• **The task**: Within the material below, transcribe exactly the lines from the one holding "You are a computer-use" through the one holding "Instruction: Browse for", keeping both ends and skipping the rest.

• **Supplied material**:
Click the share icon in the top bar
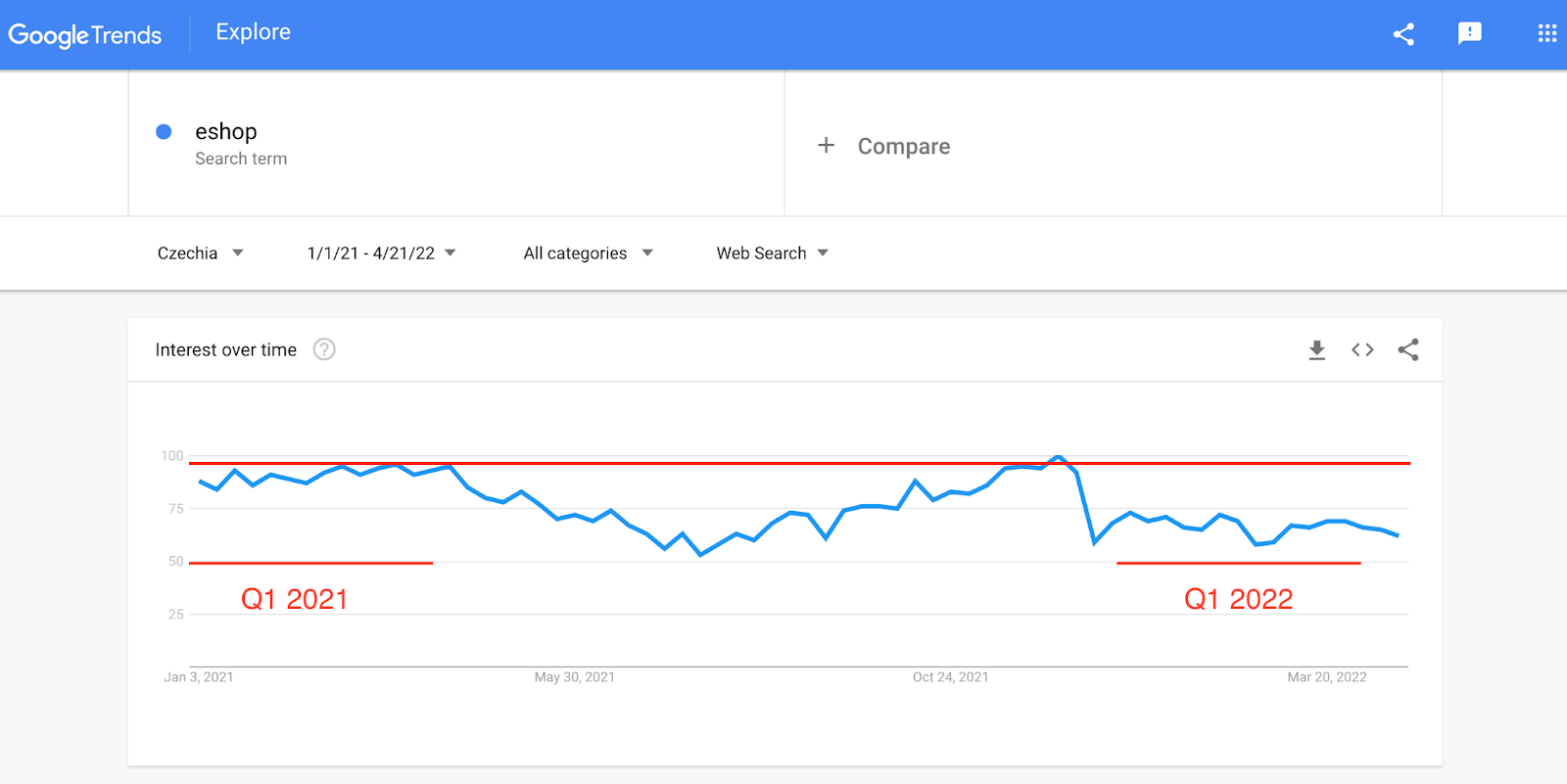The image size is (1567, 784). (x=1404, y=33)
* * *
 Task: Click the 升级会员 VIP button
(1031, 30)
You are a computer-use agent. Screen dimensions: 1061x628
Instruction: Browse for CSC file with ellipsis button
--
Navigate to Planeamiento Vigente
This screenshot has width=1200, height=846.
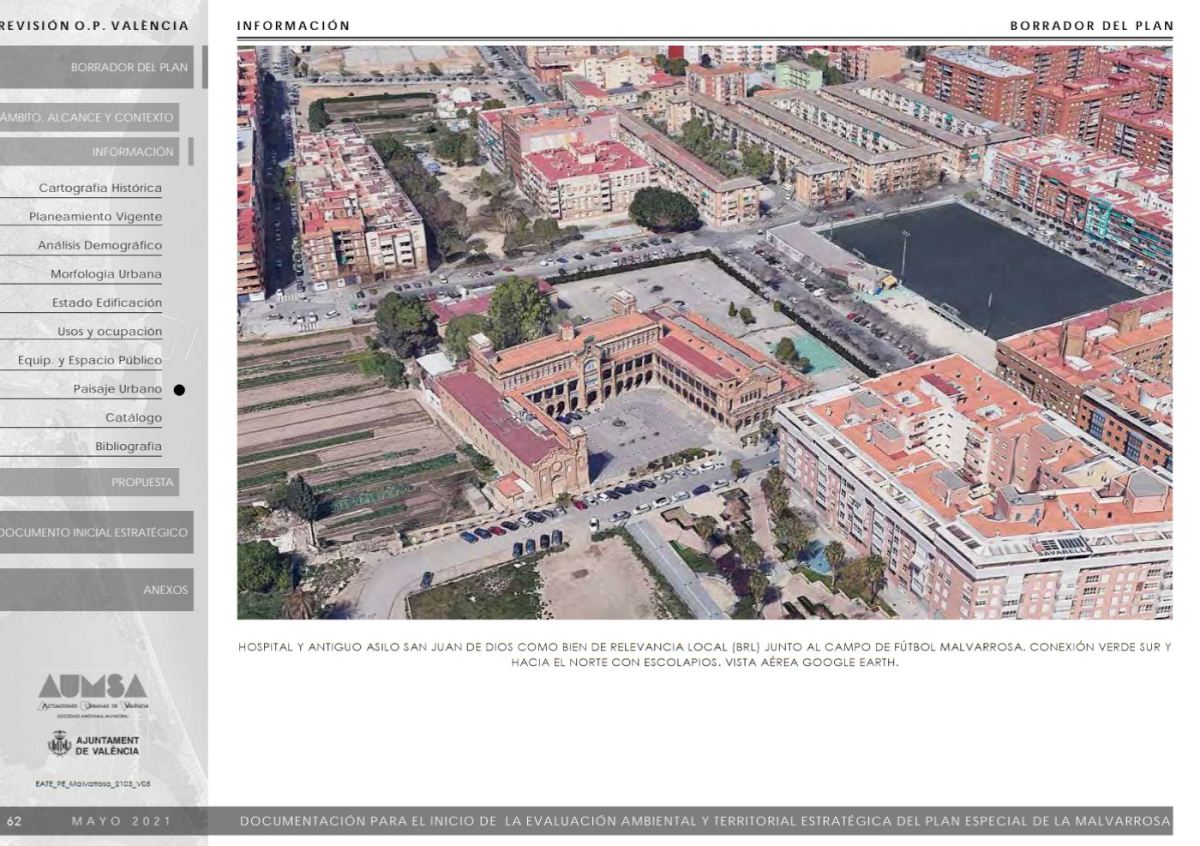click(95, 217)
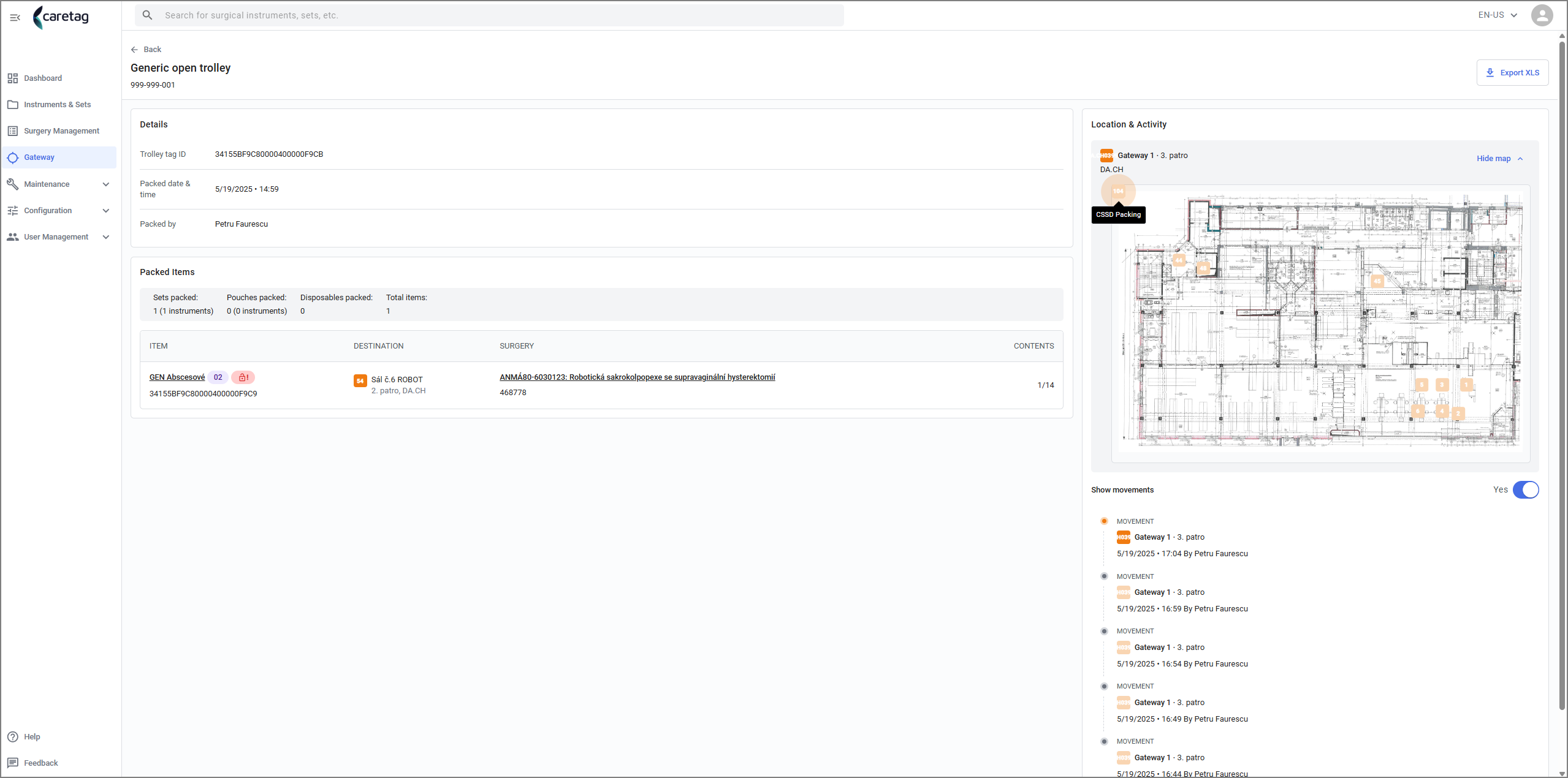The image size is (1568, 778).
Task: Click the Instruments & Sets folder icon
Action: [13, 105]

• **Answer space**:
You are a computer-use agent. Screen dimensions: 1061x628
Instruction: Browse for CSC file with ellipsis button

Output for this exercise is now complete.